August 16, 2016
The White House
President Donald Trump’s inauguration promise that “the American carnage stops right here and stops right now” has proven to be horribly misguided. In fact, after this weekend’s events, it seems impossible to disassociate the president from the violence he claimed was so rampant.
This weekend, white supremacists descended upon Charlottesville, Virginia to protest the removal of a statue of Robert E. Lee. Their violent protest ended in the death of Heather Heyer, an activist involved with the weekend’s counterprotest. Heyer was killed after James Fields rammed his car into a group of counterprotestors in an act that can only be described as an act of domestic terror.

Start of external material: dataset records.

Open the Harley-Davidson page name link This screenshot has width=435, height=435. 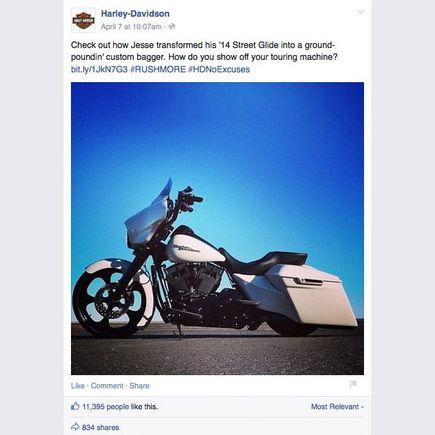pos(135,14)
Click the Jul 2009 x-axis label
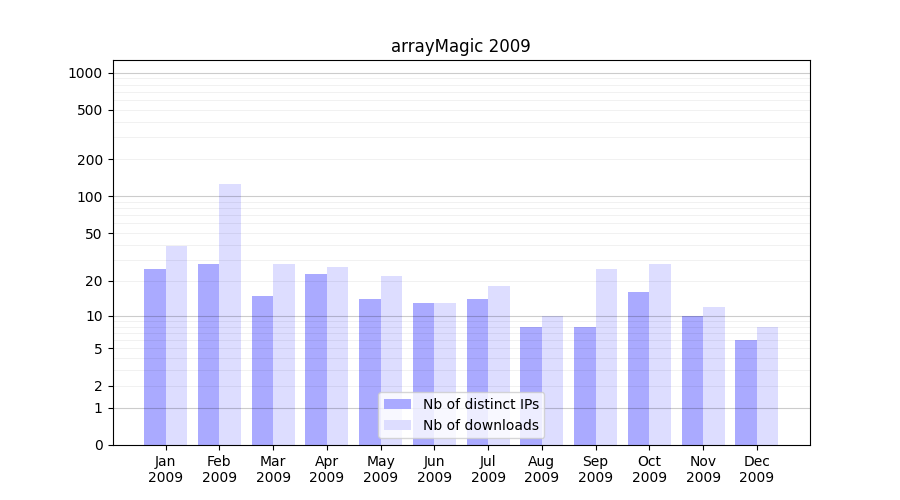The image size is (900, 500). pos(488,469)
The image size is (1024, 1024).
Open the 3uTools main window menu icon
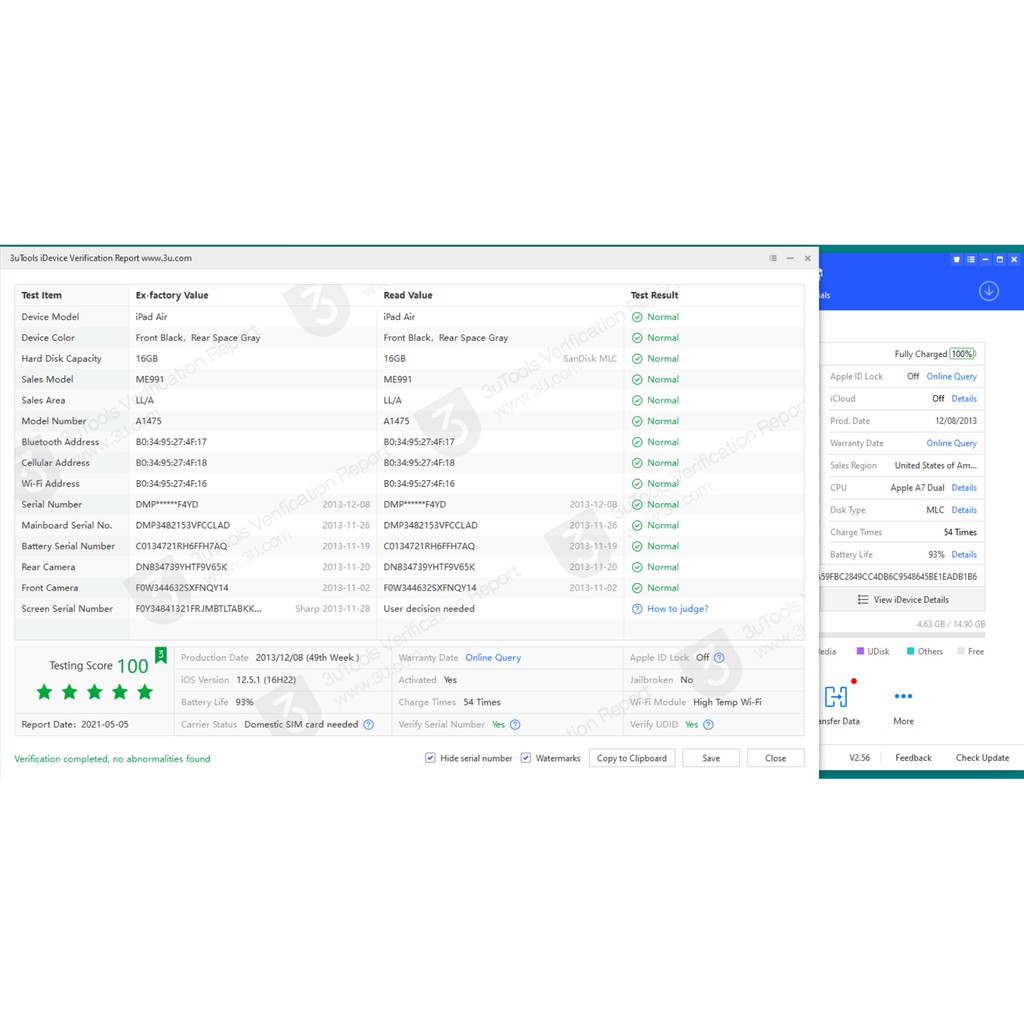click(x=971, y=259)
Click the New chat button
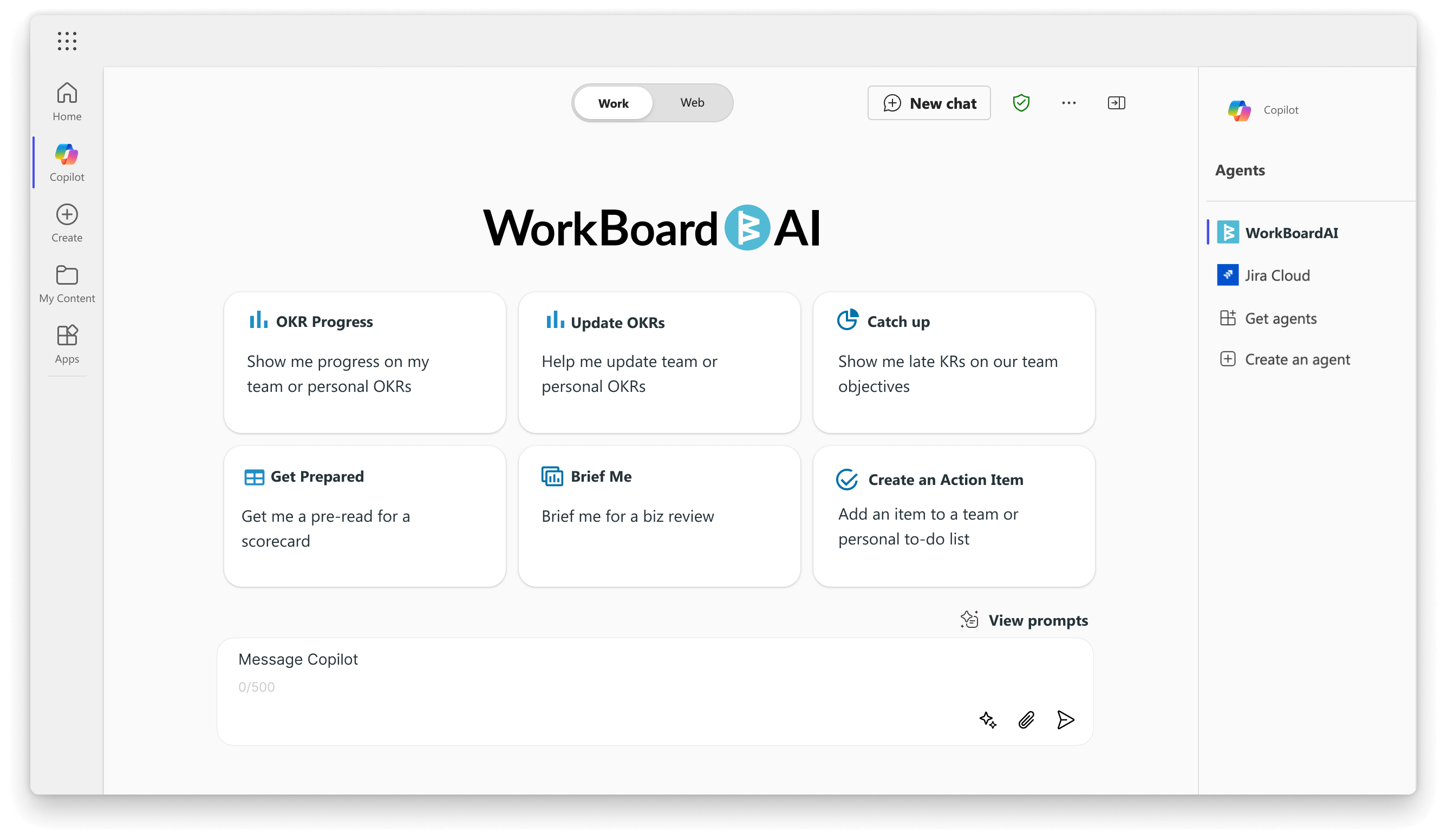The width and height of the screenshot is (1447, 840). (928, 102)
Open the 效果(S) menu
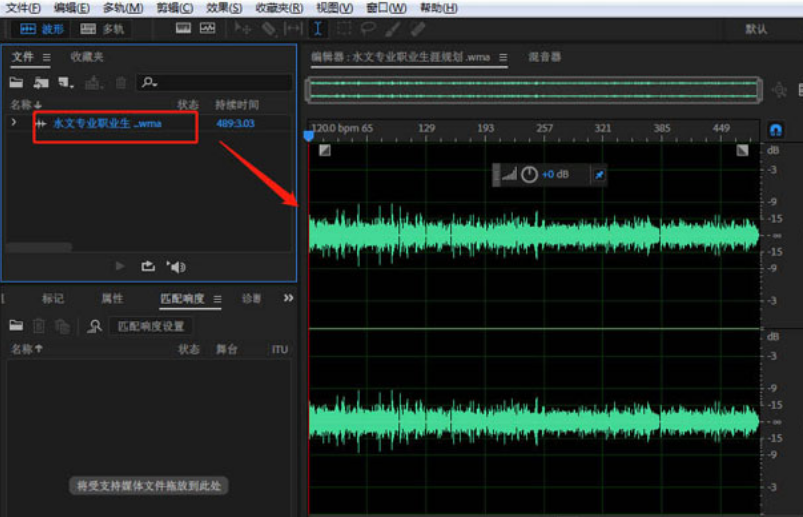This screenshot has width=803, height=517. (224, 8)
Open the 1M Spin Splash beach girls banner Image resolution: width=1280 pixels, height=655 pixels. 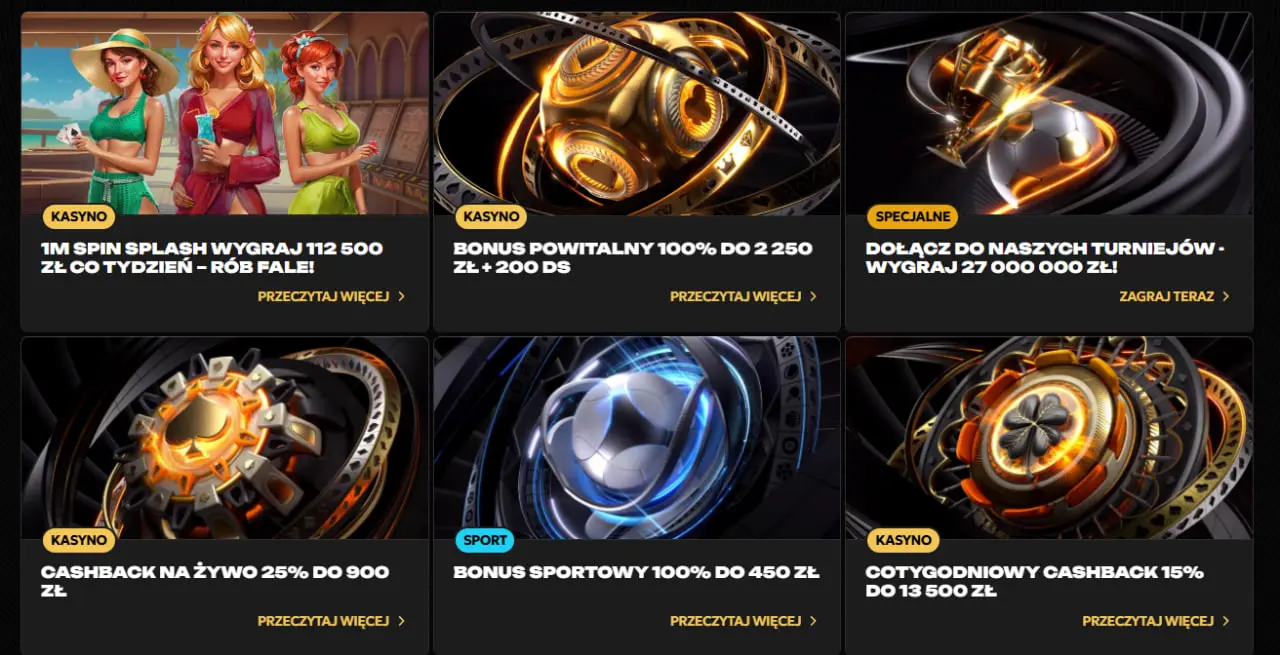click(225, 113)
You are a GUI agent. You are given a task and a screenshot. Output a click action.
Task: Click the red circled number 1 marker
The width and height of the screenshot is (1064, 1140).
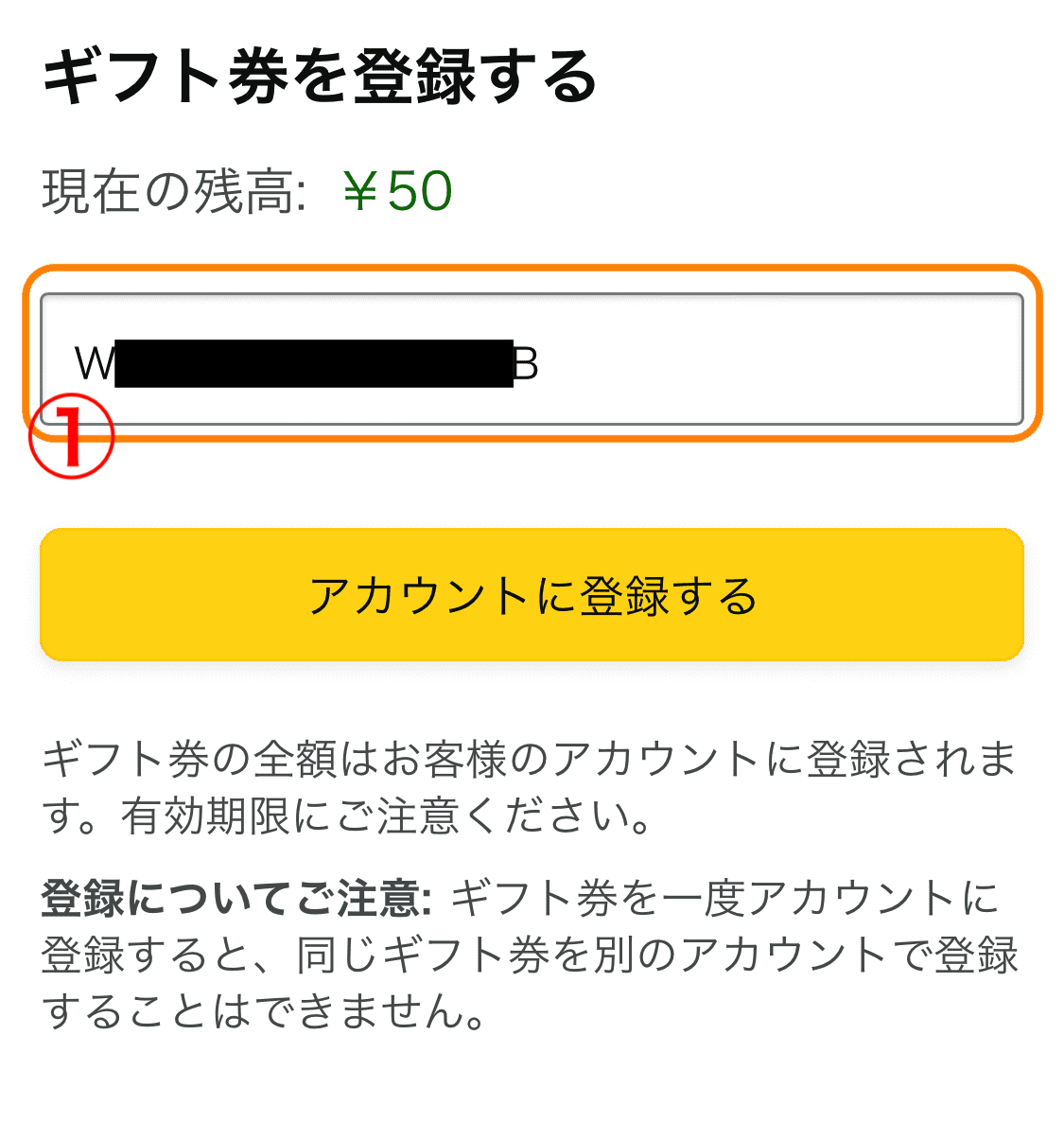pos(71,437)
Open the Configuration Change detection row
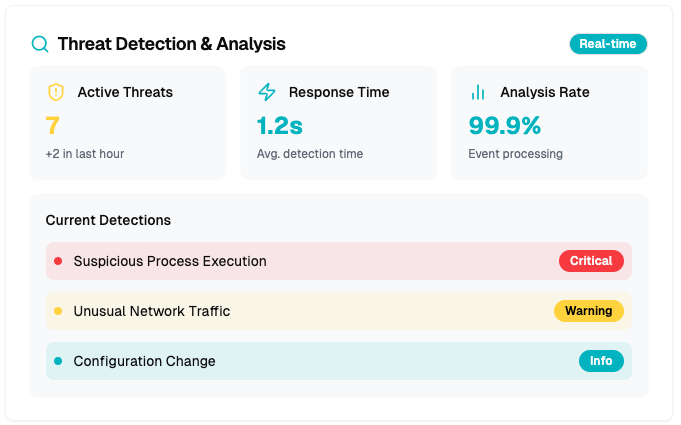 point(300,361)
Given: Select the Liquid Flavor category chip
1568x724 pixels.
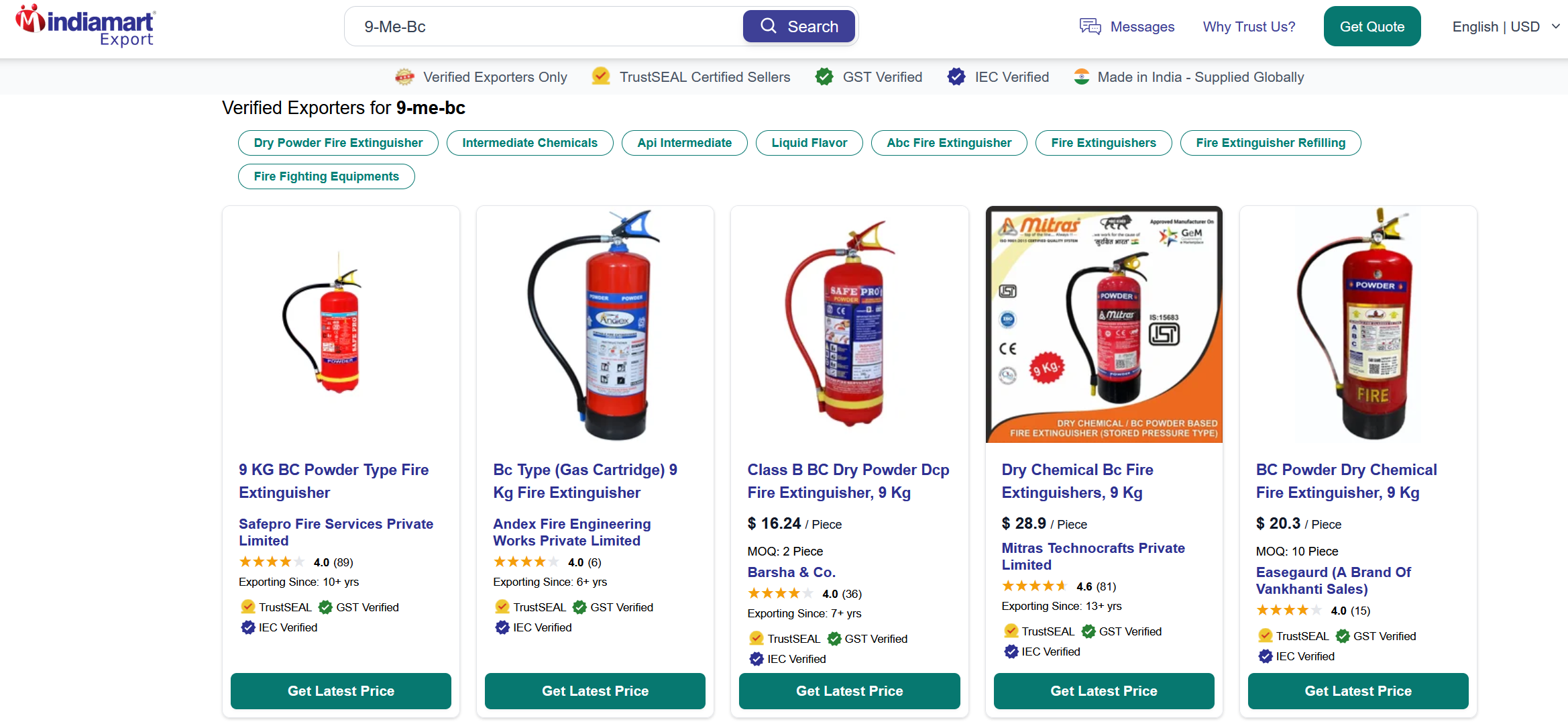Looking at the screenshot, I should tap(809, 143).
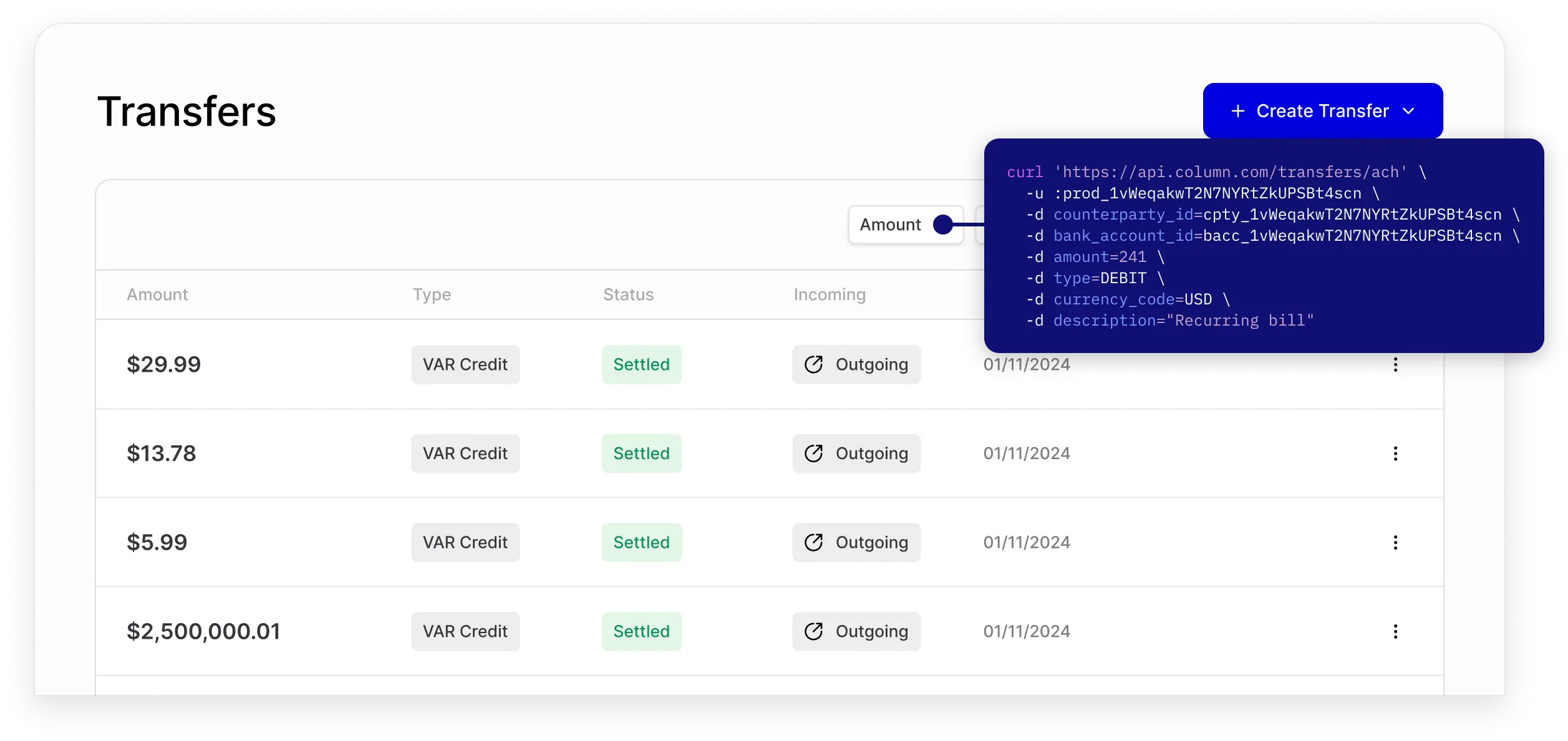Click Outgoing arrow icon in $13.78 row

click(x=813, y=453)

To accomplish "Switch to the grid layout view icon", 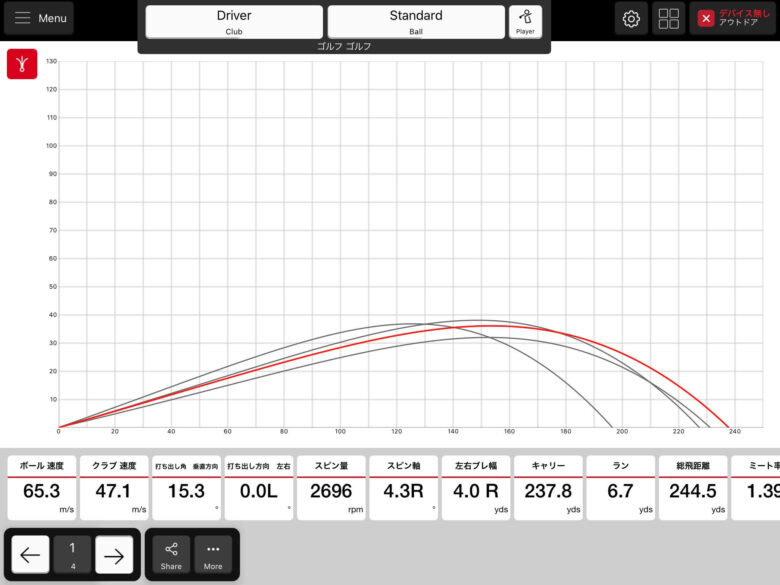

President Trump garnered criticism over the weekend, as his slow and lukewarm response to the events in Charlottesville did not condemn the extremists in strong enough language. He condemned violence on “many sides,” refusing to commit to denouncing the cause and action of openly white supremacists, white nationalists and neo Nazi groups.
He attempted to reverse course this past Monday, saying “Racism is evil—and those who cause violence in its name are criminals and thugs, including KKK, neo-Nazis, and white supremacists.” But this stance was short-lived. During a press conference outside Trump Tower on Tuesday, Trump returned to his initial statement that violence came from many sides.
“You had a group on one side that was bad and you had a group on the other side that was also very violent. Nobody wants to say it, but I will say it right now,” the president said, after he was questioned about why it took him so long to explicitly condemn the white supremacist groups responsible for Charlottesville.
The president went on to claim that he was sure there were “very fine people” in the ranks with the hate groups protesting the statue removal, and even expressed tacit support for their cause. “Where does it stop?” the president asked about the removal of statues dedicated to the confederacy.
Whether or not he knows it, the president on Tuesday has aligned himself with these fringe groups of white supremacist extremists. The KKK’s former grand wizard David Duke thanked the president on Twitter on Tuesday for his apparent support. “Thank you President Trump,” he wrote, “for your honesty and courage to tell the truth about #Charlottesville & condemn the leftist terrorists.”
Duke was present at Saturday’s march, along with another major white supremacist, the National Policy Institute’s Richard Spencer. Spencer also expressed support of the President’s unhinged remarks on Tuesday. “Trump’s statement was down to Earth and fair,” he said.
The president is no stranger to strong language and remarks. He’s continuously lambasted members of Congress, daytime television hosts, and disabled reporters.
Trump’s campaign was run on xenophobic rhetoric and racial fear. He attacked Mexican immigrants. He’s consistently referred to Chicago’s African American communities as war zones. Throughout his campaign, Trump portrayed America as lawless and on the verge of slipping into anarchy, but he was surprisingly at a loss for strong words, when his vision came close to encroaching on the White House doorsteps.
On Pod Save the People, Governor McAuliffe mentioned that some of the militia groups involved with the Unite the Right protest had stored weapons caches throughout the city, had “battering rams and we [Virginia officials] had picked up different weapons that they had stashed around the city.”
This is a frightening new reality, one that a president who has spoken in such jeremiad language is silent on. Trump’s slow condemnation of white supremacists, and his eventual retraction, then reversal to his original stand on the white nationalists as victims, solidifies an image of Trump that has been present since the beginning of the campaign. However, in the wake of the protest and domestic terrorism and murder of a young woman, Trump has made it clear that his loyalties lies with xenophobic and racist groups that even members of his Republican party have quickly and loudly denounced as shameful and un-American.